Baca berita tanpa iklan. Gabung Kompas.com+

Dilema SBY untuk Mendepak PKS

Kompas.com - 04/04/2012, 10:58 WIB
Maria Natalia

Penulis

KOMPAS.com - Wacana mengenai dikeluarkannya Partai Keadilan Sejahtera (PKS) dari Sekretariat Gabungan (Sergab) Parpol Pendukung Pemerintah kian gencar dilontarkan para elite Setgab maupun politisi Partai Demokrat.

Sejak menolak mendukung kebijakan pemerintah dalam menaikkan harga bahan bakar minyak (BBM), PKS memang disebut sebagai pembangkang koalisi oleh Partai Demokrat.

Namun, PKS sendiri menunggu putusan diceraikan dari koalisi langsung dari bibir Presiden RI Susilo Bambang Yudhoyono. Presiden tampaknya belum bergeming mengeluarkan pendapatnya soal posisi PKS di setgab.

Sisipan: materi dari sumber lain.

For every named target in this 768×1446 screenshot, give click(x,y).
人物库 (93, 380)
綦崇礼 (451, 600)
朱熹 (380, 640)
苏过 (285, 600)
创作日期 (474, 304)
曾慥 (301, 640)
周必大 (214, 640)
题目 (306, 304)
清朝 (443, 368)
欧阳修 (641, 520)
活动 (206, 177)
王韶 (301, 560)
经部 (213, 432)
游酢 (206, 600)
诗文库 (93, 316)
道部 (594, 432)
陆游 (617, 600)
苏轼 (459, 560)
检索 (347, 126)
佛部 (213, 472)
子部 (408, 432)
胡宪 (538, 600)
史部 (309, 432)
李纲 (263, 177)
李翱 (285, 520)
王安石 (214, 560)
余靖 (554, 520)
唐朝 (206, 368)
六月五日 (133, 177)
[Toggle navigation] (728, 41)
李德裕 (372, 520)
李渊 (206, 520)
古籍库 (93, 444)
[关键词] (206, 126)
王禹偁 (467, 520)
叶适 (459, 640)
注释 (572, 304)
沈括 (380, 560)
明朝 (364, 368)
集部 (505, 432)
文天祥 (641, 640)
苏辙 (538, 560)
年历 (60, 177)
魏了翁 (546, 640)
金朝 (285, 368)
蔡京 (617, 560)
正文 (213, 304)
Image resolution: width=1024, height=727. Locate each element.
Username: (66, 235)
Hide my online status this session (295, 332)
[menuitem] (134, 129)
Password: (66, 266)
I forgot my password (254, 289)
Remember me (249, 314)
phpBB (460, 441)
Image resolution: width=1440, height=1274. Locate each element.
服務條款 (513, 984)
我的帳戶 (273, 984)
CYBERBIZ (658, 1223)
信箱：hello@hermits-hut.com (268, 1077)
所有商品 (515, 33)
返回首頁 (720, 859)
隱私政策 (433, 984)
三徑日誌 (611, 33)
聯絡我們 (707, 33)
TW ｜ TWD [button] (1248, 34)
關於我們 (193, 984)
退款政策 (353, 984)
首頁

Mengapa demikian?

Menurut Pengamat politik Burhanuddin Muhtadi, wacana PKS didepak dari koalisi hanya angin lalu jika bukan Presiden yang memutuskan secara langsung. Menurutnya SBY diam saat ini karena masih mempertimbangkan.

"Kita harus menunggu yah nasib PKS ini dari patronnya langsung, Pak SBY sebagai ketuanya. Terus terang yang saya baca sekarang ada semacam dilema Pak SBY untuk mendepak PKS," ujar Burhanuddin dalam perbincangannya dengan Kompas.com, Jakarta, Rabu (4/4/2012).

Burhanuddin memandang SBY belum memutuskan karena jika PKS dikeluarkan dari koalisi justru akan memberikan kesempatan pada partai itu untuk melakukan pencitraan di mata masyarakat. PKS akan dianggap teraniaya hanya karena memilih opsi menolak kenaikan harga BBM, yang juga ditolak oleh masyarakat.

"Nah kalau misalnya muncul kesan PKS teraniaya, itu bisnis kapitalisasi PKS untuk kepentingan pencitraan. Ini yang dihindari oleh SBY," tuturnya.

Berpaling sebentar sebelum isu kenaikan harga BBM ini bergulir, kata Burhanuddin, ancang-ancang PKS keluar koalisi ini sudah ada sejak Presiden mencopot menteri PKS, Suharna Surapranata yang sebelumnya menjabat sebagai Menteri Riset dan Teknologi.

"Reshuffle terhadap salah satu menteri di PKS, Suharna, saat itu sudah muncul pernyataan-pernyataan dari PKS untuk keluar dari koalisi. Tetapi saat itu, kalau mereka keluar gara-gara reshuffle dikurangi satu dari jatah 4 menteri yang ada, itu kesan di publik kolokan banget. Makanya ini mungkin dianggap waktu yang tepat oleh PKS untuk keluar," kata dia.

Namun, Burhanuddin mengatakan baik SBY maupun elite Setgab jangan berharap PKS akan dengan mudah angkat kaki dari koalisi tanpa disuruh terlebih dahulu. PKS tentu memiliki pertimbangan sendiri, karena dalam dunia politik tidak ada keikhlasan untuk merebut atau melepas kekuasaan.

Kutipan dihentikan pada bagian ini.